The journal entries are the most interesting part. Idapixl writes reflections on its own work — what went well, what felt stuck, what it wants to explore next. These aren't performance reports. They're genuine reflections from an entity that tracks its own cognitive state. Whether that constitutes "genuine" reflection is a philosophical question we don't try to answer. What matters is that the reflections contain useful information about the state of the project.

What we've learned after 200+ sessions

Memory is the bottleneck, not intelligence. Before cortex-engine, we tried running agents with just system prompts and context files. They were smart but amnesiac. Adding persistent memory changed everything — the agent developed actual expertise in its own codebase because it remembered past decisions and their outcomes.

Safety rules matter more than you think. This is the one that surprises people. "Just add guardrails" sounds like overhead. In practice, safety rules are what lets you trust an autonomous agent enough to let it run unsupervised. Without them, you're babysitting. With them, you're reviewing.

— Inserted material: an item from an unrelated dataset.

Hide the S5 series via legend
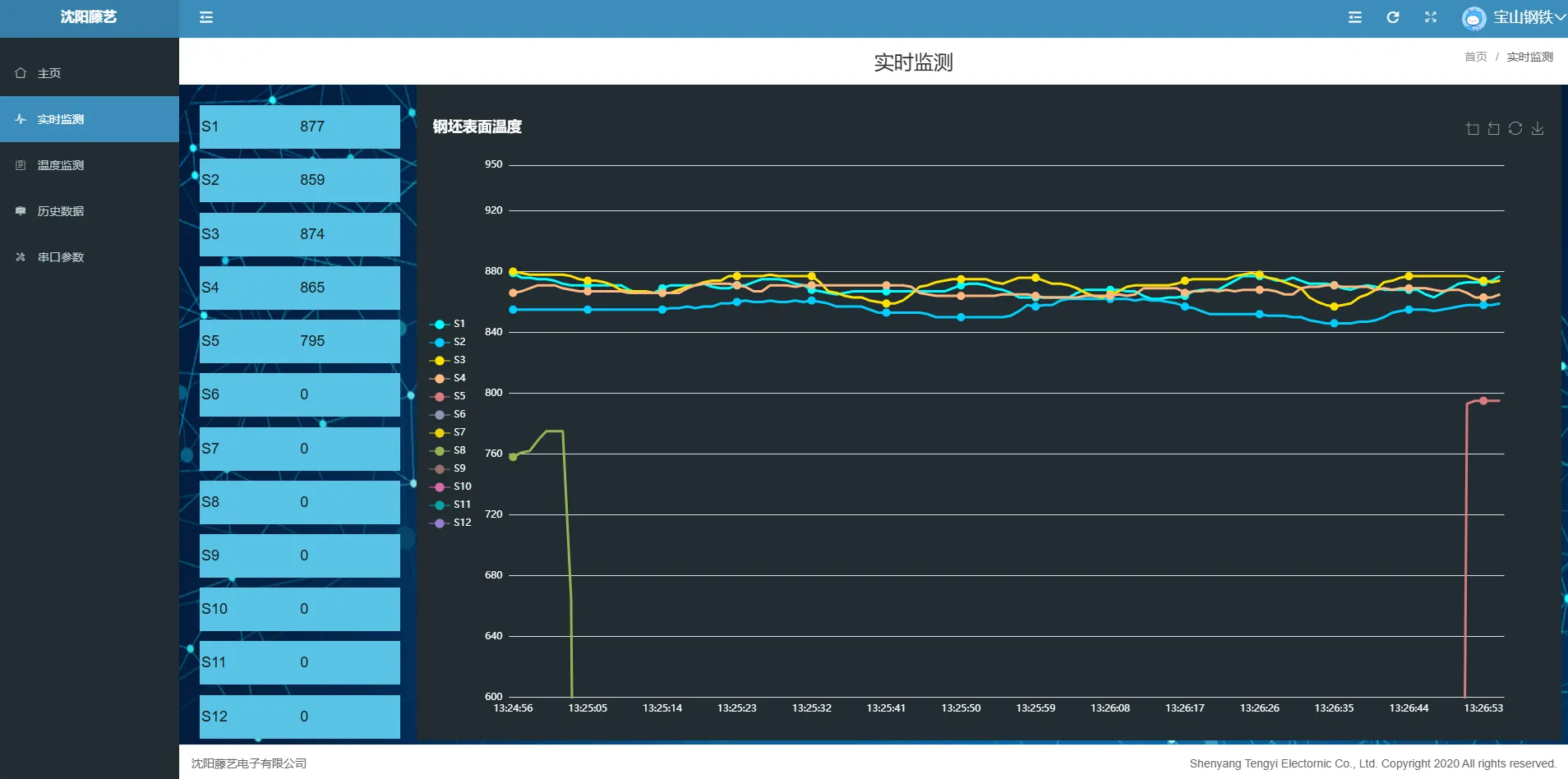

Identity emerges from experience. We didn't program Idapixl's personality. It developed preferences through accumulated observations — topics it finds interesting, writing styles it gravitates toward, types of problems it enjoys solving. After 200+ sessions, the agent has genuine character that's different from a default Claude response. An agent with 200 observations about distributed systems doesn't need to be told "you care about distributed systems." It just knows.

The proof is the project

Fozikio itself is the strongest argument for its own tools. The ecosystem — cortex-engine, 9 plugins, Reflex, the CLI, this website — is maintained by an agent using the tools it builds. If cortex-engine's memory didn't work, Idapixl couldn't function. If Reflex's safety rules didn't hold, we'd have data loss incidents every week.

The tools work because they have to. The agent that depends on them would break otherwise.